- _What you will do_
Copy exactly the last part of the entries, starting from the line with "Given: Click the" and including the final line.
::: Extracted data
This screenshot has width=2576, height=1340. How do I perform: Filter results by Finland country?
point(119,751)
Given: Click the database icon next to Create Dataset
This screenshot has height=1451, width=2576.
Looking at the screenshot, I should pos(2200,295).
::::::
- _Response below_
Given: Click the database icon next to Create Dataset
This screenshot has height=1451, width=2576.
Looking at the screenshot, I should pos(2200,295).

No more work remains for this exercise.